-- Start --

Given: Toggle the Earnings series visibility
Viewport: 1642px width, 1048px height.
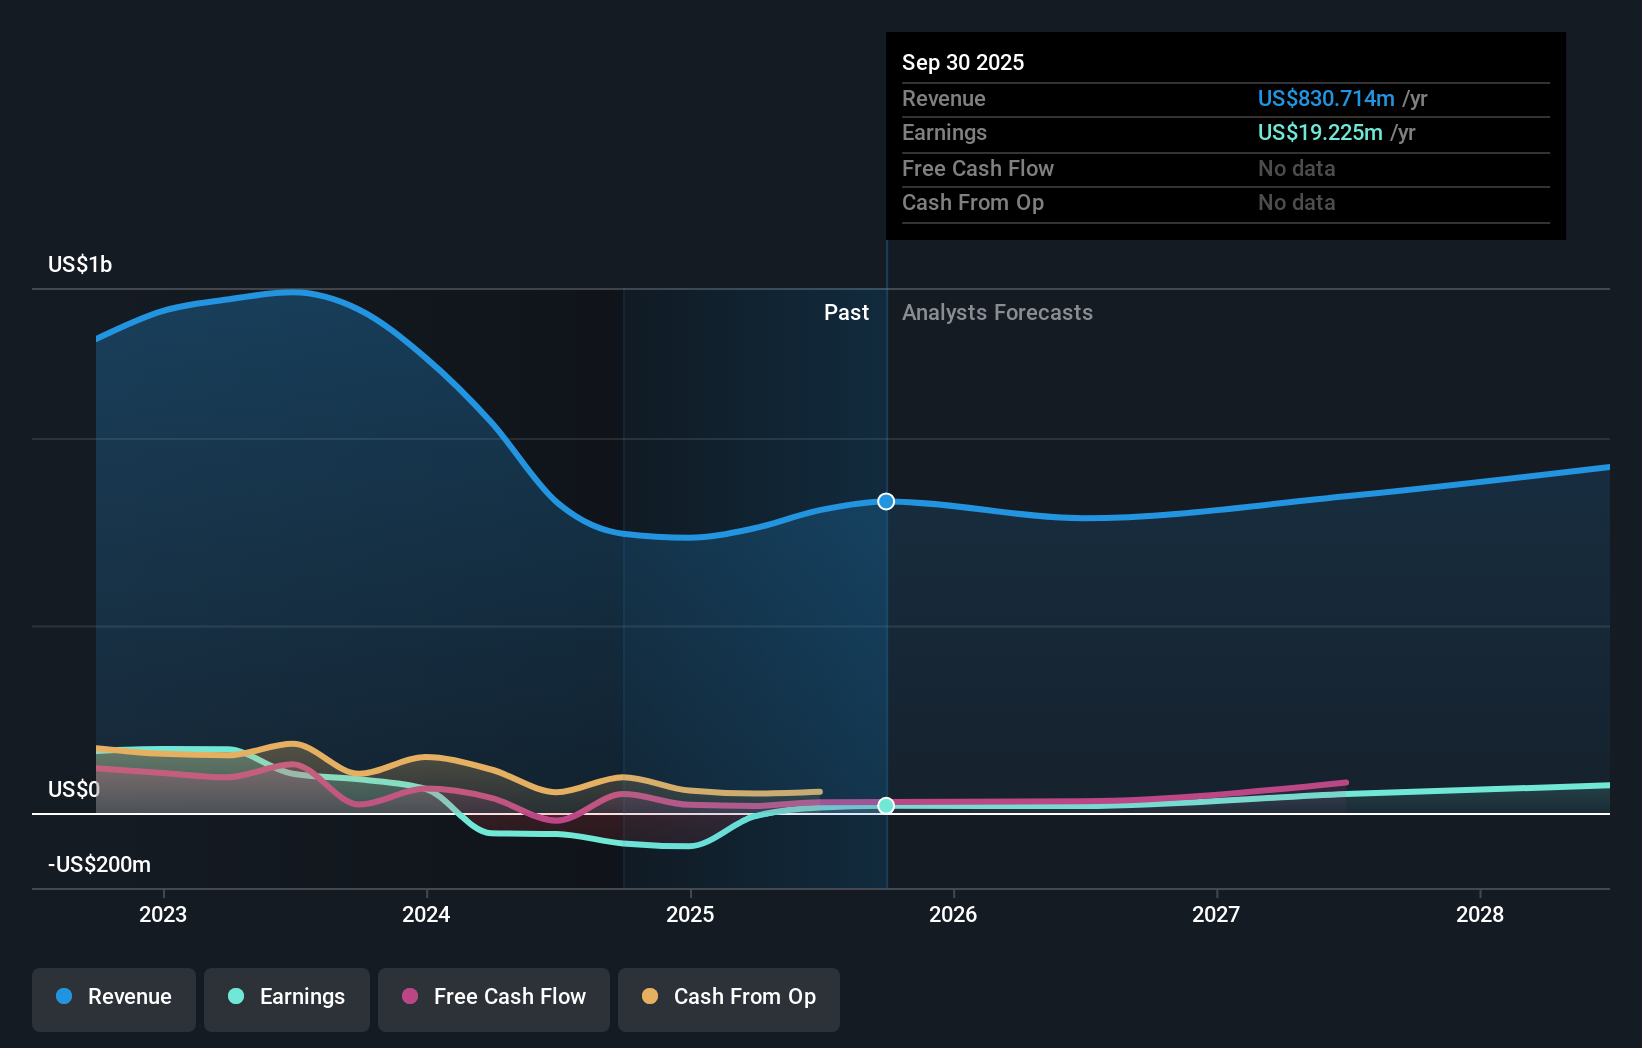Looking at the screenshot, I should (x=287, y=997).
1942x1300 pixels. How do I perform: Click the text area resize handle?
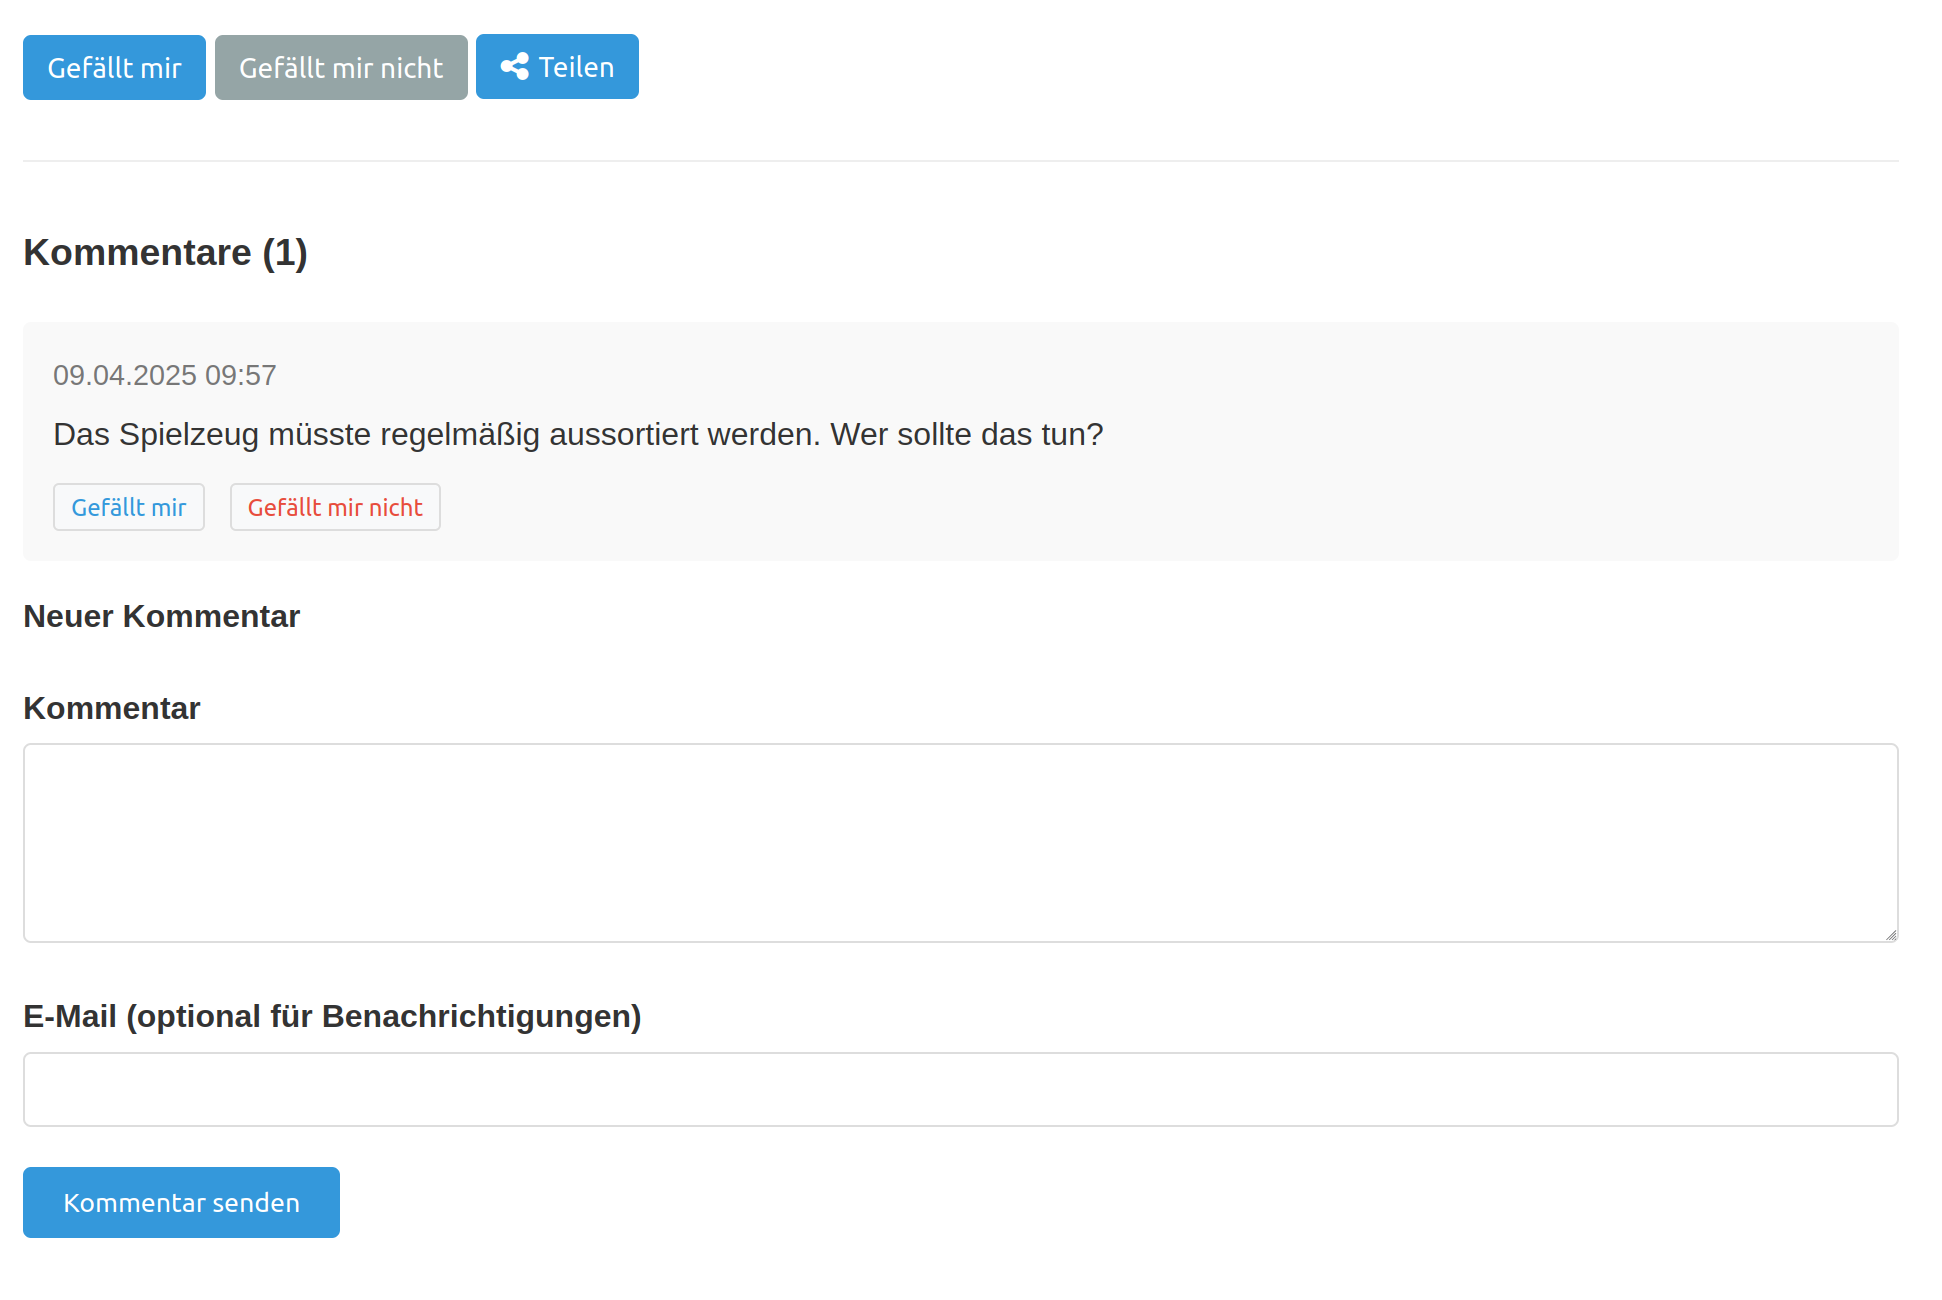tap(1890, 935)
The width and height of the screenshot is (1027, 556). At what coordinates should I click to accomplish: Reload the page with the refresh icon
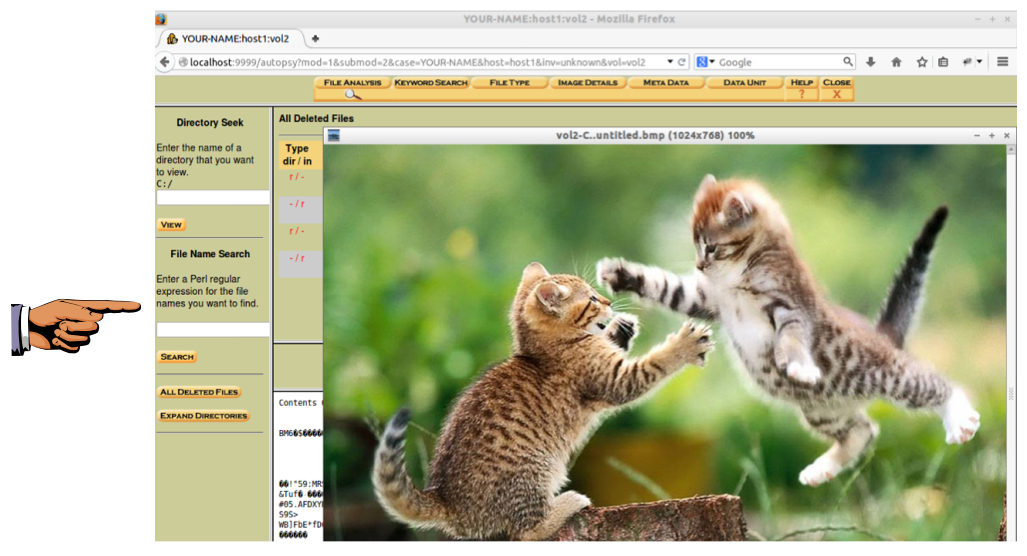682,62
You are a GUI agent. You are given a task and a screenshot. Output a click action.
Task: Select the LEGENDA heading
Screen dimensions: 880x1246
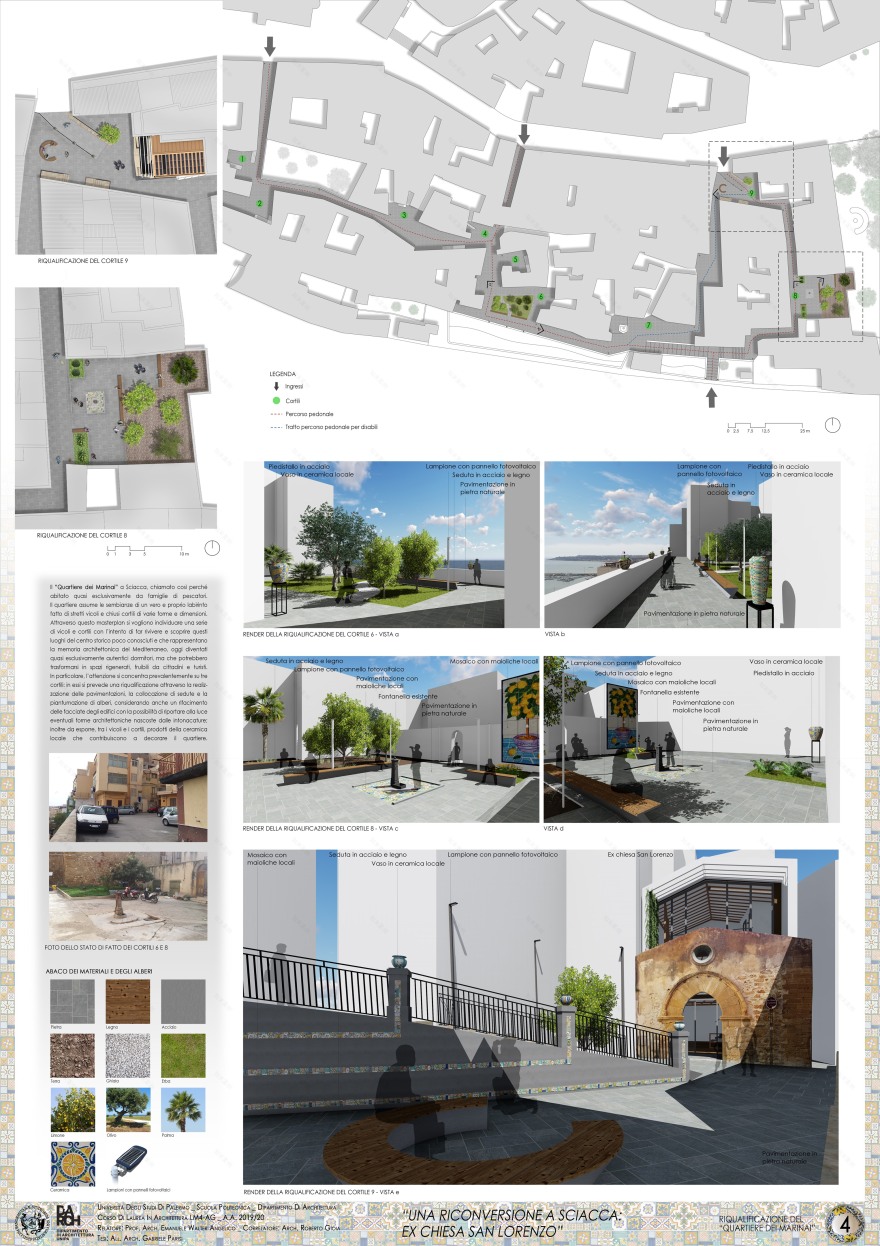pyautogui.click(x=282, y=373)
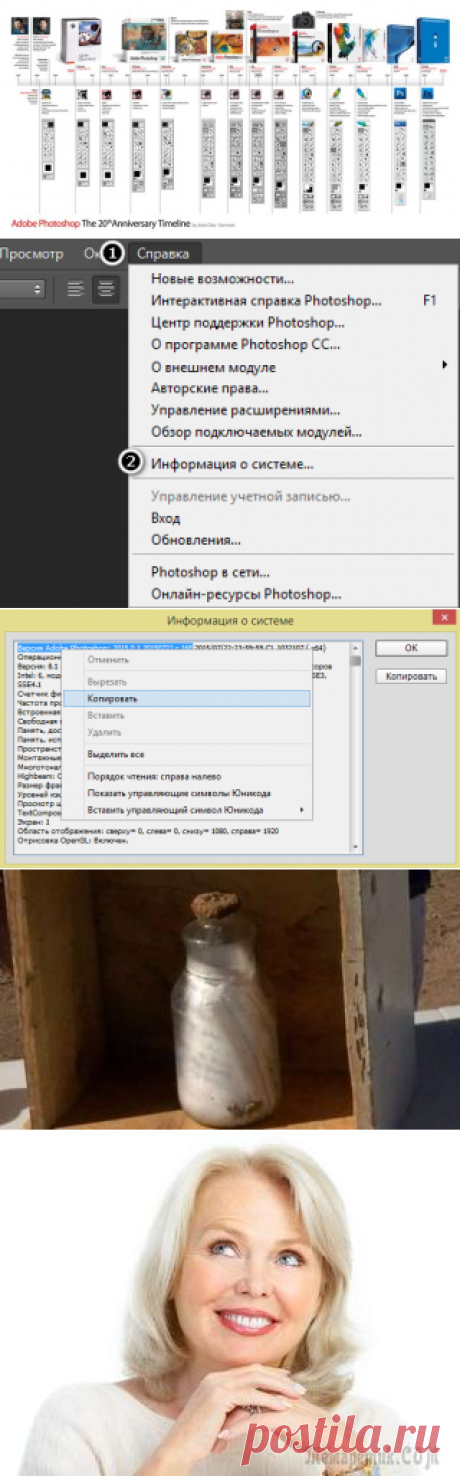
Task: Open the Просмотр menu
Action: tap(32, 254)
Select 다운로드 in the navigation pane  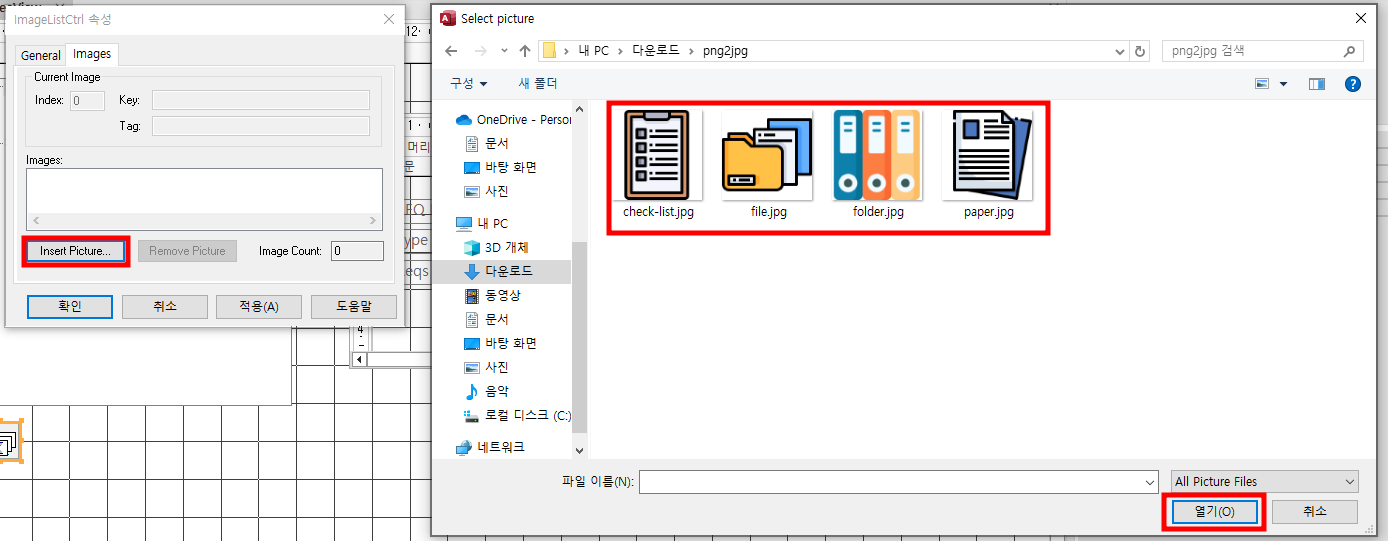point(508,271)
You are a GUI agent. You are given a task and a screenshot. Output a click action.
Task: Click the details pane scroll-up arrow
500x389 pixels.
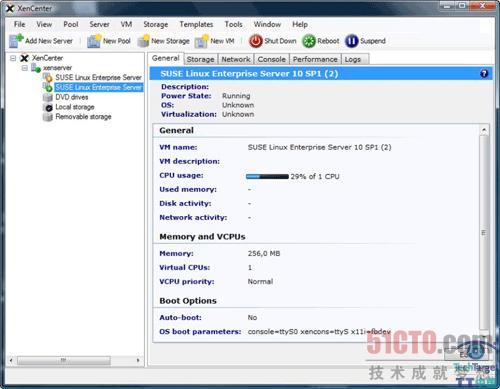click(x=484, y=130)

-- End --

Exercise —
Please count the lines of the records above that contain the word "height", and give only the number.

Task response —
2